Aquila bullockensis Temporal range: Middle Miocene 11–5 Ma PreꞒ Ꞓ O S D C P T J K Pg N

Scientific classification
- Kingdom: Animalia
- Phylum: Chordata
- Class: Aves
- Order: Accipitriformes
- Family: Accipitridae
- Genus: Aquila
- Species: A. bullockensis
- Binomial name: Aquila bullockensis Gaff & Boles, 2010

= Aquila bullockensis =

- Genus: Aquila
- Species: bullockensis
- Authority: Gaff & Boles, 2010

Extinct species of bird

Aquila bullockensis is an extinct species of large true eagles in the family Accipitridae. A. bullockensis is related to the living species A. audax to which it might be ancestral. The species is solely known from the distal end of a right humerus found in the Middle Miocene (about 12 Ma), Bullock Creek deposits in Australia. A. bullockensis is the oldest confirmed record of the genus Aquila in Australia, and possibly in the world.

==History and classification==
The species is known solely from the holotype specimen, number QVM:2000:GFV:154, the distal end of a right humerus, conserved in the collections housed by the Queen Victoria Museum and Art Gallery in Launceston, Tasmania. The specimen was collected from Bullock Creek exposures of the Camfield Fossil Beds, located 550 km south-southeast of Darwin, Northern Territory, Australia. The bone was first studied by a pair of researchers from Monash University in Melbourne, Victoria and led by Priscilla Gaff as part of her master's thesis. Gaff and Walter E. Boles published their 2010 type description in the Records of the Australian Museum. The specific epithet "bullockensis" was chosen by the authors in recognition of the type locality, with the Latin ensis meaning "belonging to".

==Description==
Within the possible bird families that the holotype may belong, it is distinguished from the old-world buzzards (Aegypiinae) and eagle-vultures (Gypaetinae) by its shallow fossa m. brachialis, a more bulbous processus flexorius and a broader condylus dorsalis. These features also distinguish the bone from Ospreys. Within the family Accipitridae the bone is similar to the genera Hieraaetus and Aquila. The two genera are very similar in morphology, and separation of the two is very difficult; they may be merged in the future. However the bone is closer in appearance to the modern species Aquila audax, Aquila chrysaetos and Aquila fasciata though is distinct enough to be considered a separate species. On the fossil the tuberculum supracondylare ventrale is flat unlike that of the modern species.

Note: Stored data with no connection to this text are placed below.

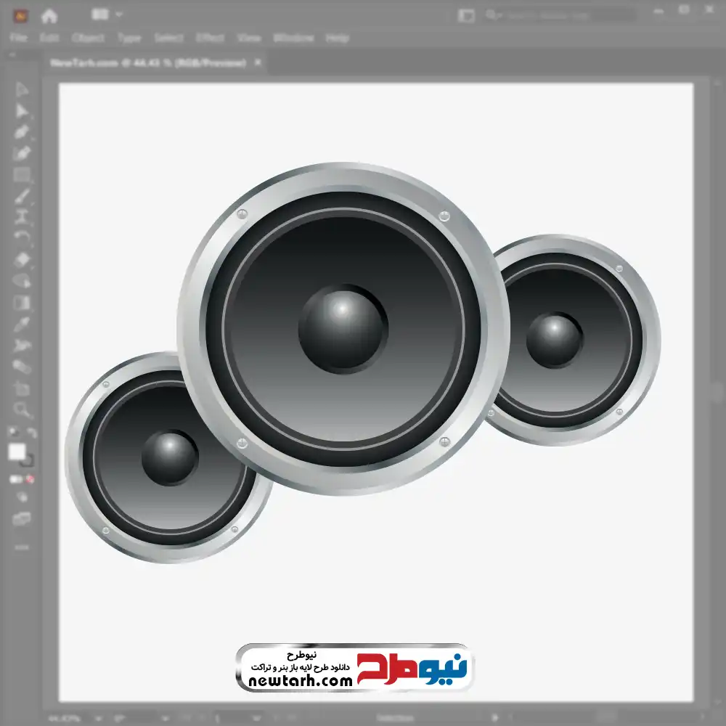Image resolution: width=726 pixels, height=726 pixels.
Task: Click the white Fill color swatch
Action: 17,452
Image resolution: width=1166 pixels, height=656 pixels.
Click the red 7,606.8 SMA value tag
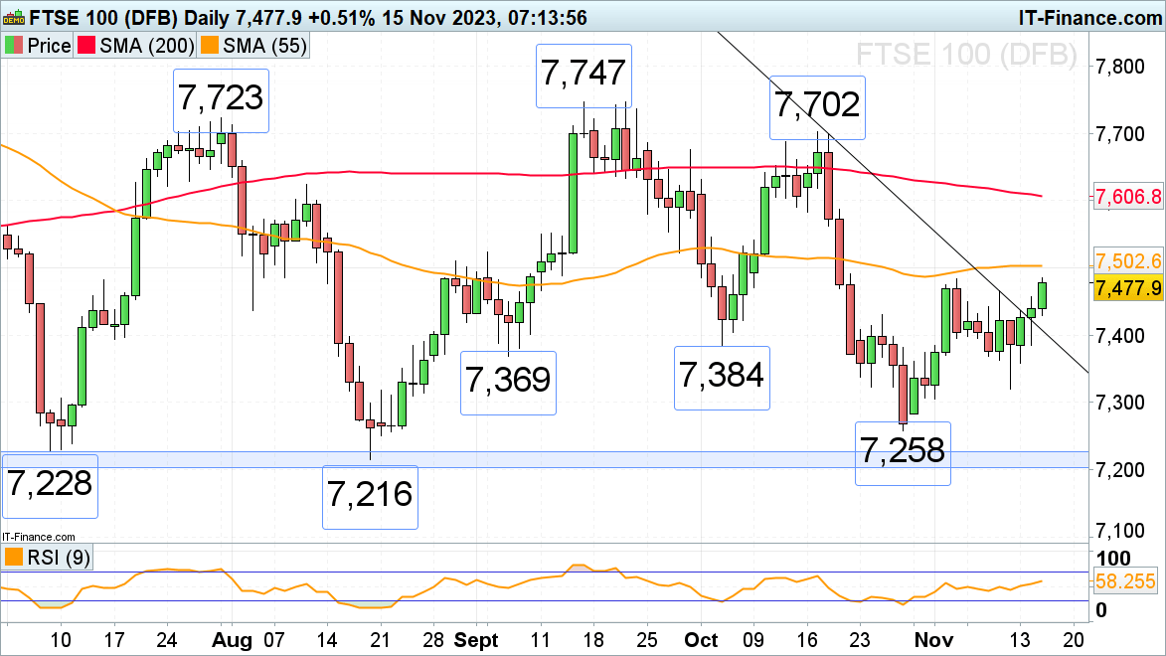click(1128, 197)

The humerus is 27.7 mm wide on the distal end, while the shaft is broken off and missing above the fossa m. brachialis but enough bone is present to show that the shaft is curved. A. bullockensis was smaller in size then A. audax, A. chrysaetos and larger than A. fasciata. Though many members of Aquila display sexual dimorphism, the size of humerus is not a distinct feature.

Aquila bullockensis is one of the oldest members of the genus. The two species A. delphinensis and A. pennatoides which are from deposits in Grive-Saint-Alban, France, were described by Claude Gaillard in 1938 and also date to the Middle to Late Miocene. Of the other known Accipitridae bones from the Bullock Creek deposits several may belong to A. bullockensis, but none have been studied in depth to date.